- [PROBLEM DETAILS] Return every record exactly as it appears. Leave nothing out.

Records excerpted from a collection:
═══

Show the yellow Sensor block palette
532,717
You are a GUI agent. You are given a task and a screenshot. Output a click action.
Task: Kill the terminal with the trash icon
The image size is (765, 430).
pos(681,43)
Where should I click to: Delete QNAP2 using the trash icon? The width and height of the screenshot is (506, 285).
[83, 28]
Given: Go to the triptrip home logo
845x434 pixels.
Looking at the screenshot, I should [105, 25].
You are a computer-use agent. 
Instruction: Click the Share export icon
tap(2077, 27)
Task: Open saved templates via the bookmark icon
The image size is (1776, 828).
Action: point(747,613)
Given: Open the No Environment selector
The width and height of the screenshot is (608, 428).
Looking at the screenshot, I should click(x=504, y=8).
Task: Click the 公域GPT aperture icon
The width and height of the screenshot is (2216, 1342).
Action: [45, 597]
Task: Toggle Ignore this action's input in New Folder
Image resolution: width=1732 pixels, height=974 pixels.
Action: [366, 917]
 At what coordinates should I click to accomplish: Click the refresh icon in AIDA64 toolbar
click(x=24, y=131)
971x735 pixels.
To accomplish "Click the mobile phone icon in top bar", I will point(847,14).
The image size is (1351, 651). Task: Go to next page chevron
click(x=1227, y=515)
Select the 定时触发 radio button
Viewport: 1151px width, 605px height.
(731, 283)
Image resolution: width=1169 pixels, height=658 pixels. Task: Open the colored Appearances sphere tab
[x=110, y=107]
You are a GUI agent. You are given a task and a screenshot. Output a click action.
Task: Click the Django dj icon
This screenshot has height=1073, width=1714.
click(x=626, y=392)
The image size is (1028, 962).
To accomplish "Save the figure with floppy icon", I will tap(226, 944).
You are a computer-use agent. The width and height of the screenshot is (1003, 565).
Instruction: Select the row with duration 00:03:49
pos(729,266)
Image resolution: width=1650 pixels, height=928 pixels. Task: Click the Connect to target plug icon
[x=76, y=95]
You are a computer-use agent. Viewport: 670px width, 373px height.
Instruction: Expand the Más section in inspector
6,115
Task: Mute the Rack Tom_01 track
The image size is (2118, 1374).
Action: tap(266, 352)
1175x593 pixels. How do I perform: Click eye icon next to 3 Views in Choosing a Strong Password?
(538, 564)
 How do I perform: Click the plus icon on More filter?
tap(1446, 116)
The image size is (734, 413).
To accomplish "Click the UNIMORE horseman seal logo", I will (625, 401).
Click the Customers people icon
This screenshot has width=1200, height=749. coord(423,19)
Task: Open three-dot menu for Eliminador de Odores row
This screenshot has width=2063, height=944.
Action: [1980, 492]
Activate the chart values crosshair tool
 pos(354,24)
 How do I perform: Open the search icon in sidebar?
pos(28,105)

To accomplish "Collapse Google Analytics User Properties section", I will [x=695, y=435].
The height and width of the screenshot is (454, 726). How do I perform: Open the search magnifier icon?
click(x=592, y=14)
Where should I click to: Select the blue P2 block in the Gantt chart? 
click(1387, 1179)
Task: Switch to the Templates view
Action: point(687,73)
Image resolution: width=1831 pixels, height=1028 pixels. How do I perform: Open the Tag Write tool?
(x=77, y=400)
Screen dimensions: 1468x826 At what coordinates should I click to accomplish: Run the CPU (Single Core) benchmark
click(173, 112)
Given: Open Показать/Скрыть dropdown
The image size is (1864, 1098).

═══

- [SOLUTION TO THIS EXERCISE]
Show the yellow Sensor block palette
532,717
You are a GUI agent. You are given a task and a screenshot. Output a click action.
Task: Kill the terminal with the trash icon
The image size is (765, 430).
pos(681,43)
Where should I click to: Delete QNAP2 using the trash icon? The width and height of the screenshot is (506, 285).
[83, 28]
Given: Go to the triptrip home logo
845x434 pixels.
Looking at the screenshot, I should [105, 25].
You are a computer-use agent. 
Instruction: Click the Share export icon
tap(2077, 27)
Task: Open saved templates via the bookmark icon
The image size is (1776, 828).
Action: point(747,613)
Given: Open the No Environment selector
The width and height of the screenshot is (608, 428).
Looking at the screenshot, I should click(x=504, y=8).
Task: Click the 公域GPT aperture icon
The width and height of the screenshot is (2216, 1342).
Action: [45, 597]
Task: Toggle Ignore this action's input in New Folder
Image resolution: width=1732 pixels, height=974 pixels.
Action: [366, 917]
 At what coordinates should I click to accomplish: Click the refresh icon in AIDA64 toolbar
click(x=24, y=131)
971x735 pixels.
To accomplish "Click the mobile phone icon in top bar", I will point(847,14).
The image size is (1351, 651). Task: Go to next page chevron
click(x=1227, y=515)
Select the 定时触发 radio button
Viewport: 1151px width, 605px height.
(731, 283)
Image resolution: width=1169 pixels, height=658 pixels. Task: Open the colored Appearances sphere tab
[x=110, y=107]
You are a GUI agent. You are given a task and a screenshot. Output a click action.
Task: Click the Django dj icon
This screenshot has height=1073, width=1714.
click(x=626, y=392)
The image size is (1028, 962).
To accomplish "Save the figure with floppy icon", I will tap(226, 944).
You are a computer-use agent. The width and height of the screenshot is (1003, 565).
Instruction: Select the row with duration 00:03:49
pos(729,266)
Image resolution: width=1650 pixels, height=928 pixels. Task: Click the Connect to target plug icon
[x=76, y=95]
You are a computer-use agent. Viewport: 670px width, 373px height.
Instruction: Expand the Más section in inspector
6,115
Task: Mute the Rack Tom_01 track
The image size is (2118, 1374).
Action: tap(266, 352)
1175x593 pixels. How do I perform: Click eye icon next to 3 Views in Choosing a Strong Password?
(538, 564)
 How do I perform: Click the plus icon on More filter?
tap(1446, 116)
The image size is (734, 413).
To accomplish "Click the UNIMORE horseman seal logo", I will (625, 401).
Click the Customers people icon
This screenshot has width=1200, height=749. coord(423,19)
Task: Open three-dot menu for Eliminador de Odores row
This screenshot has width=2063, height=944.
Action: [1980, 492]
Activate the chart values crosshair tool
 pos(354,24)
 How do I perform: Open the search icon in sidebar?
pos(28,105)

To accomplish "Collapse Google Analytics User Properties section", I will [x=695, y=435].
The height and width of the screenshot is (454, 726). How do I perform: Open the search magnifier icon?
click(x=592, y=14)
Where should I click to: Select the blue P2 block in the Gantt chart? 
click(1387, 1179)
Task: Switch to the Templates view
Action: point(687,73)
Image resolution: width=1831 pixels, height=1028 pixels. How do I perform: Open the Tag Write tool?
(x=77, y=400)
Screen dimensions: 1468x826 At what coordinates should I click to accomplish: Run the CPU (Single Core) benchmark
click(173, 112)
Given: Open Показать/Скрыть dropdown
The image size is (1864, 1098).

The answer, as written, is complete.